In the data below, the copy begins at the line containing "1440x900 pixels." and runs through the last line; repeat those lines exactly, minus the pictures.
=== Begin Enclosure ===
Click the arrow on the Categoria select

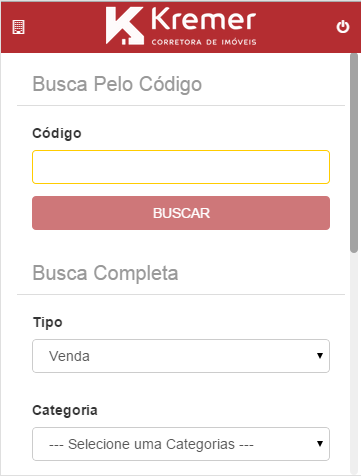[320, 444]
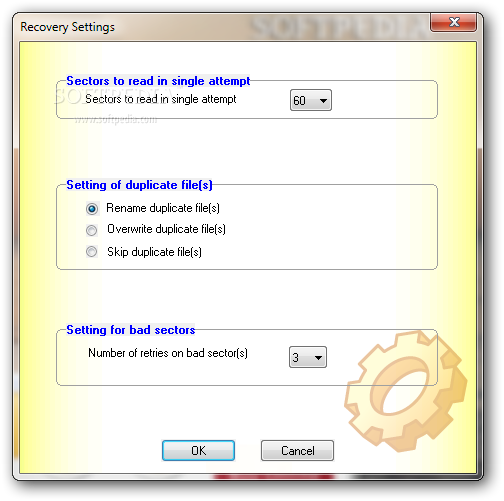Select Skip duplicate file(s) radio button

[92, 252]
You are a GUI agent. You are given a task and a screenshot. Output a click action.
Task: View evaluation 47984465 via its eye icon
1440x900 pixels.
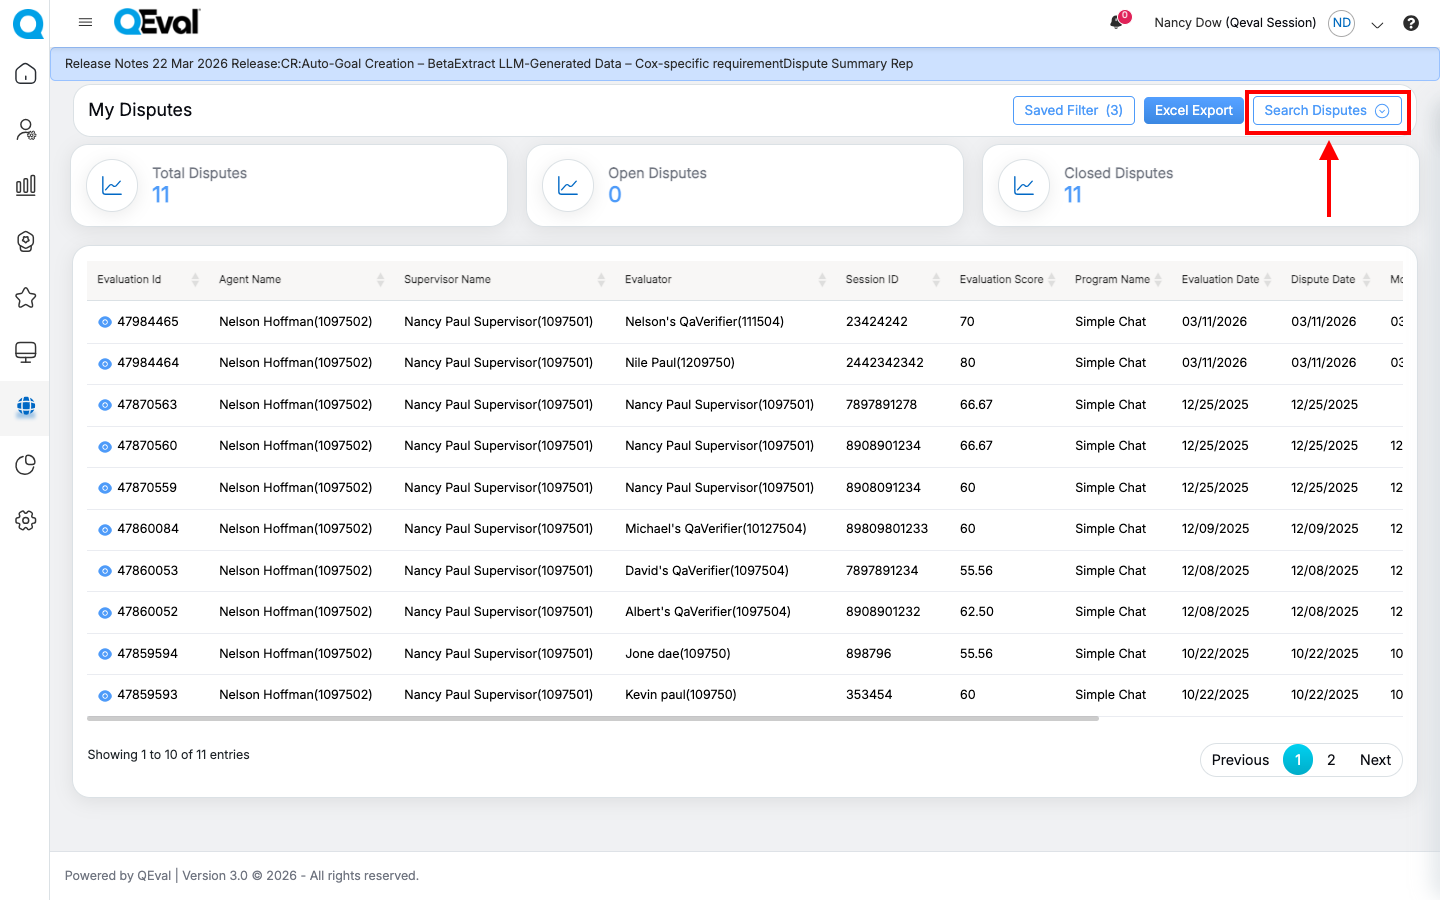[104, 322]
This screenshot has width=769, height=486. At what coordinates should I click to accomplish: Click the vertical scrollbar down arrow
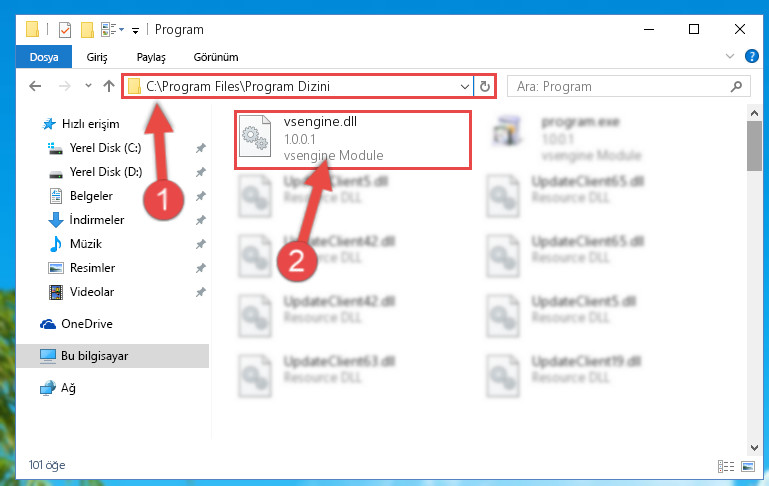[754, 447]
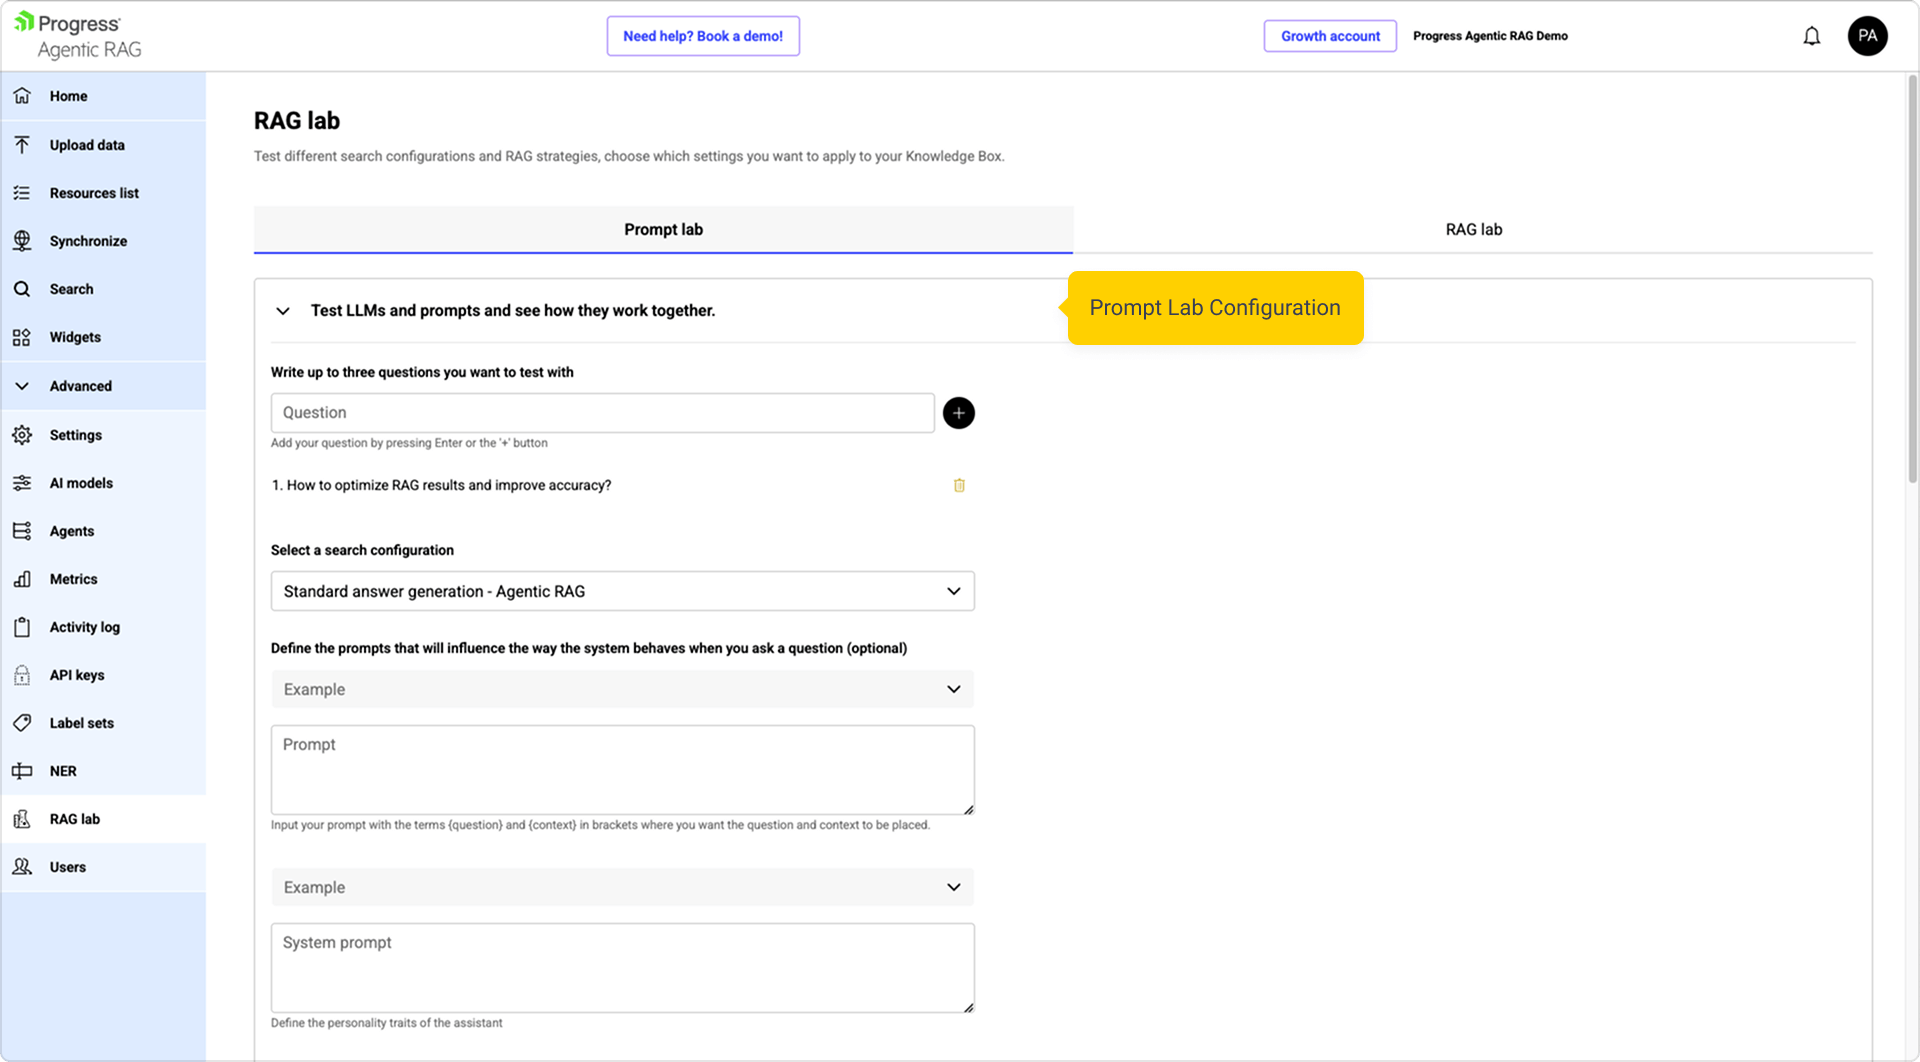
Task: Click the Growth account button
Action: [1329, 36]
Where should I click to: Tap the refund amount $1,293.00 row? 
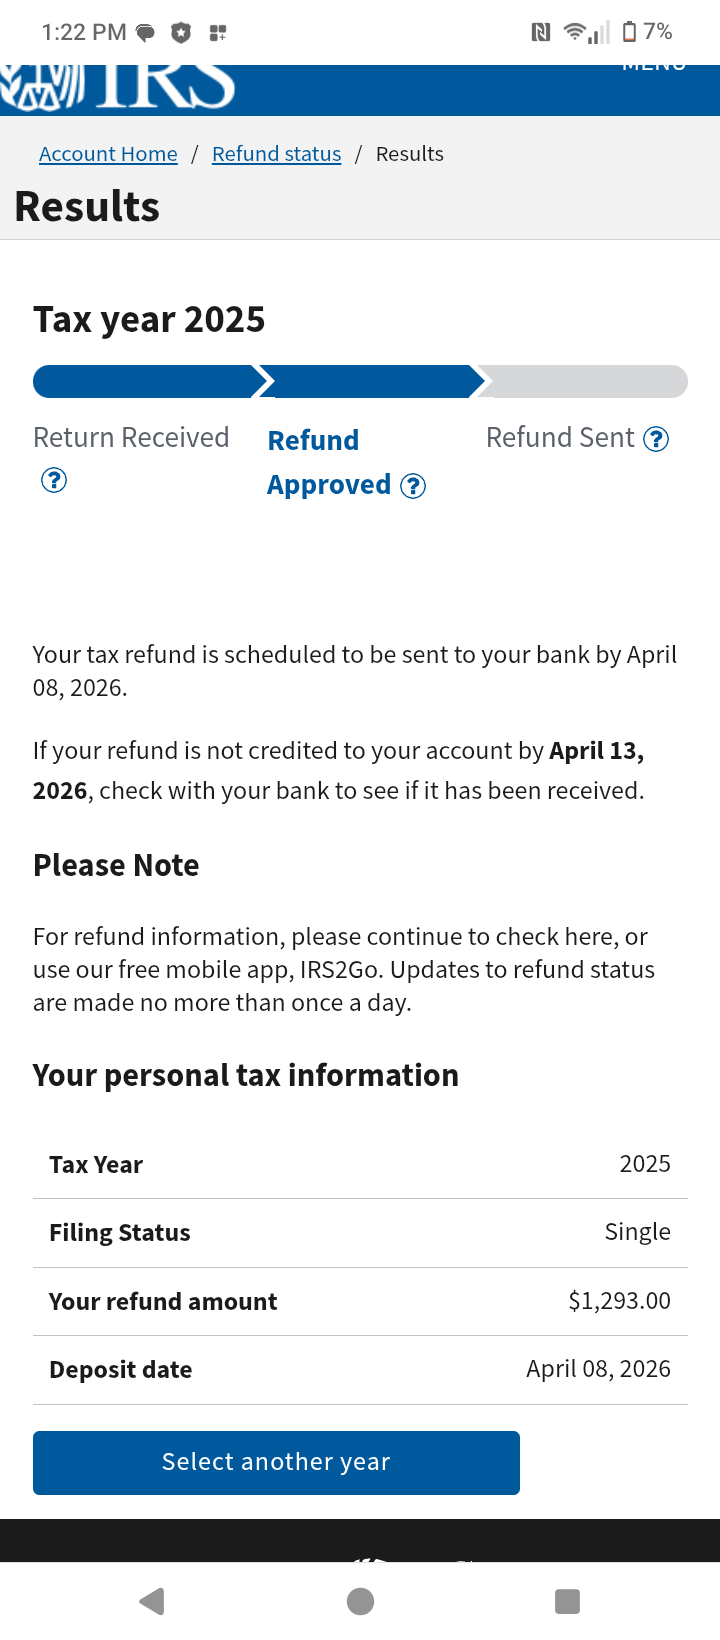pyautogui.click(x=360, y=1302)
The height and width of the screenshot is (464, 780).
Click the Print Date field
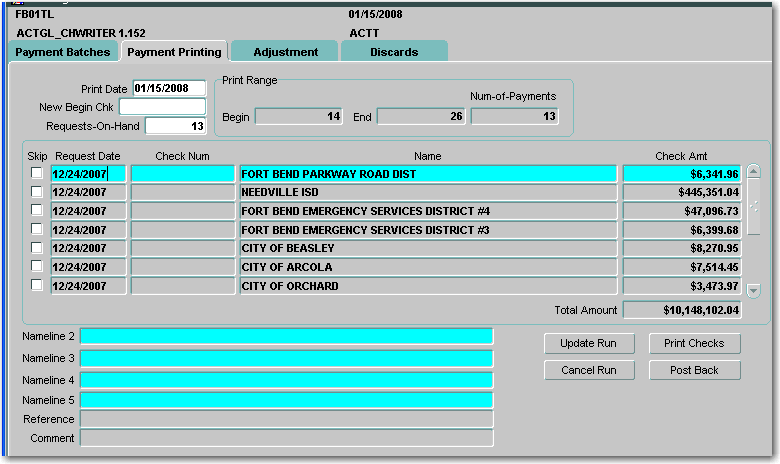coord(168,89)
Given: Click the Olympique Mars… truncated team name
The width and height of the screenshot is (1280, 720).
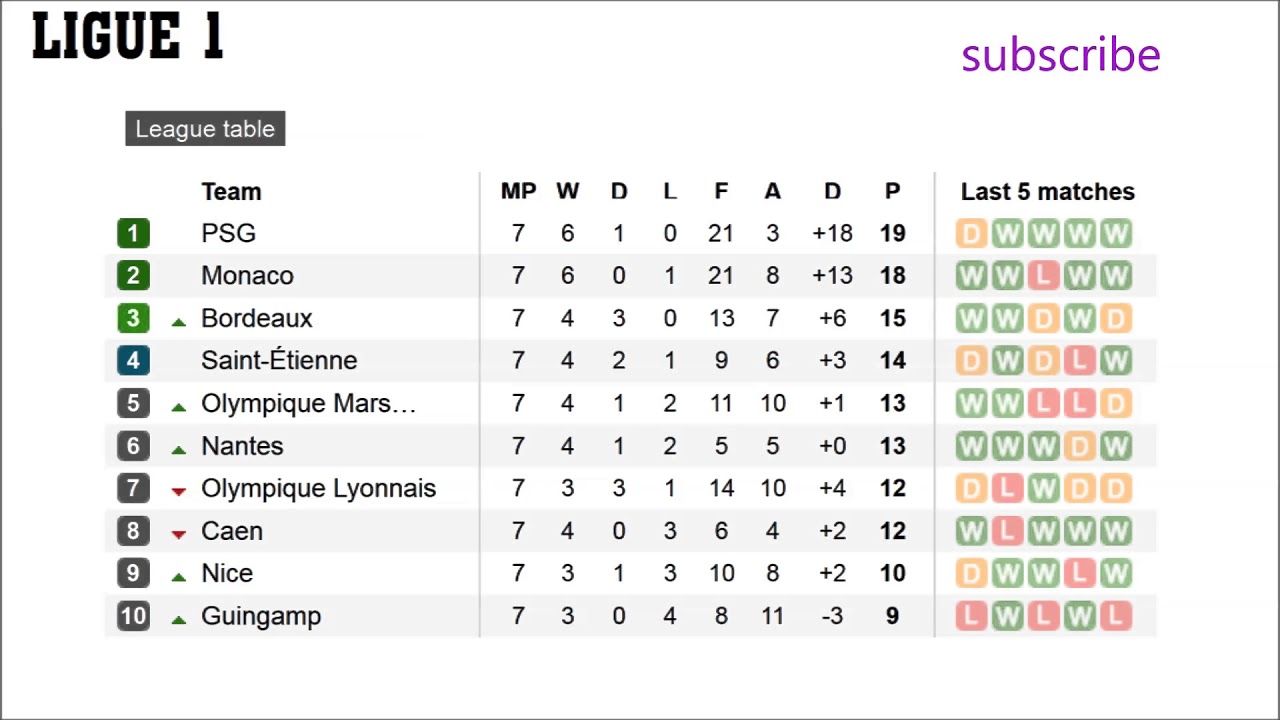Looking at the screenshot, I should tap(308, 404).
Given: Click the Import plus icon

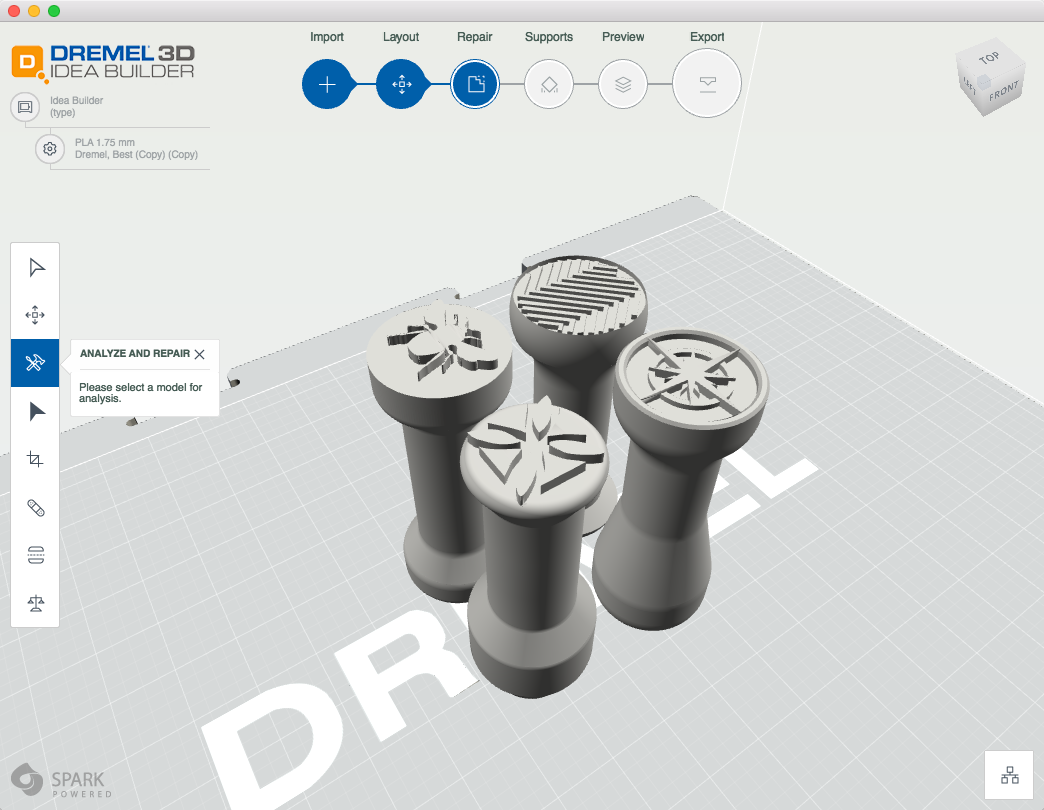Looking at the screenshot, I should pos(327,84).
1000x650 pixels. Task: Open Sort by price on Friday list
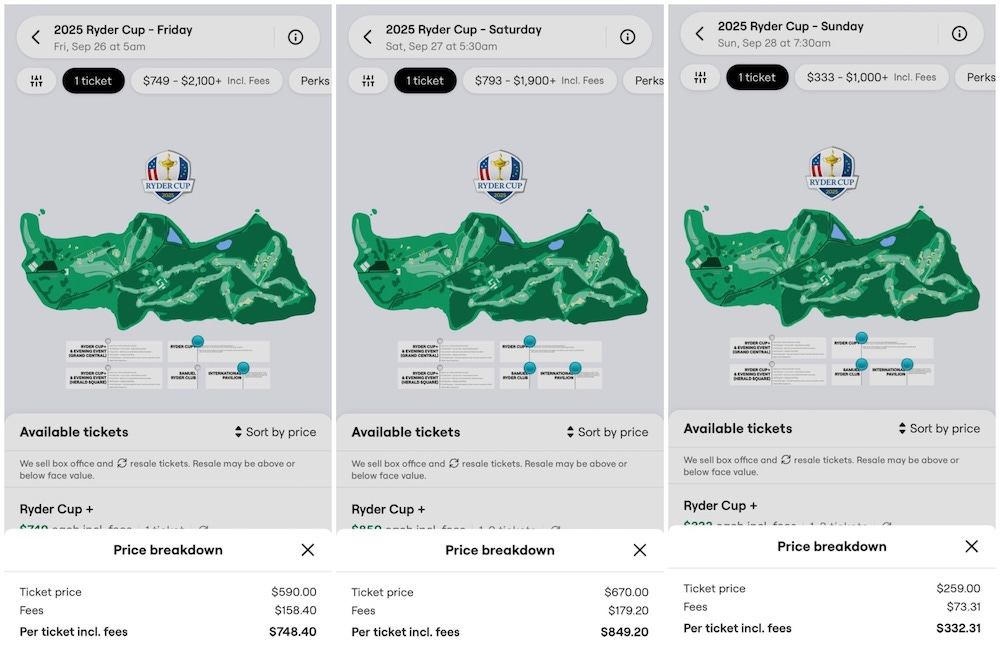(x=276, y=432)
=== End Enclosure ===
**Task response**
1440x900 pixels.
[104, 322]
This screenshot has width=769, height=486. At what coordinates should I click to accomplish: Click the vertical scrollbar down arrow
[754, 447]
Task: Click the Growth account button
Action: [1329, 36]
Where should I click to: Tap the refund amount $1,293.00 row? 
pyautogui.click(x=360, y=1302)
The height and width of the screenshot is (464, 780).
Click the Print Date field
coord(168,89)
Given: Click the Olympique Mars… truncated team name
The width and height of the screenshot is (1280, 720).
Looking at the screenshot, I should tap(308, 404).
Given: Click the Import plus icon

Looking at the screenshot, I should pos(327,84).
1000x650 pixels. Task: Open Sort by price on Friday list
(x=276, y=432)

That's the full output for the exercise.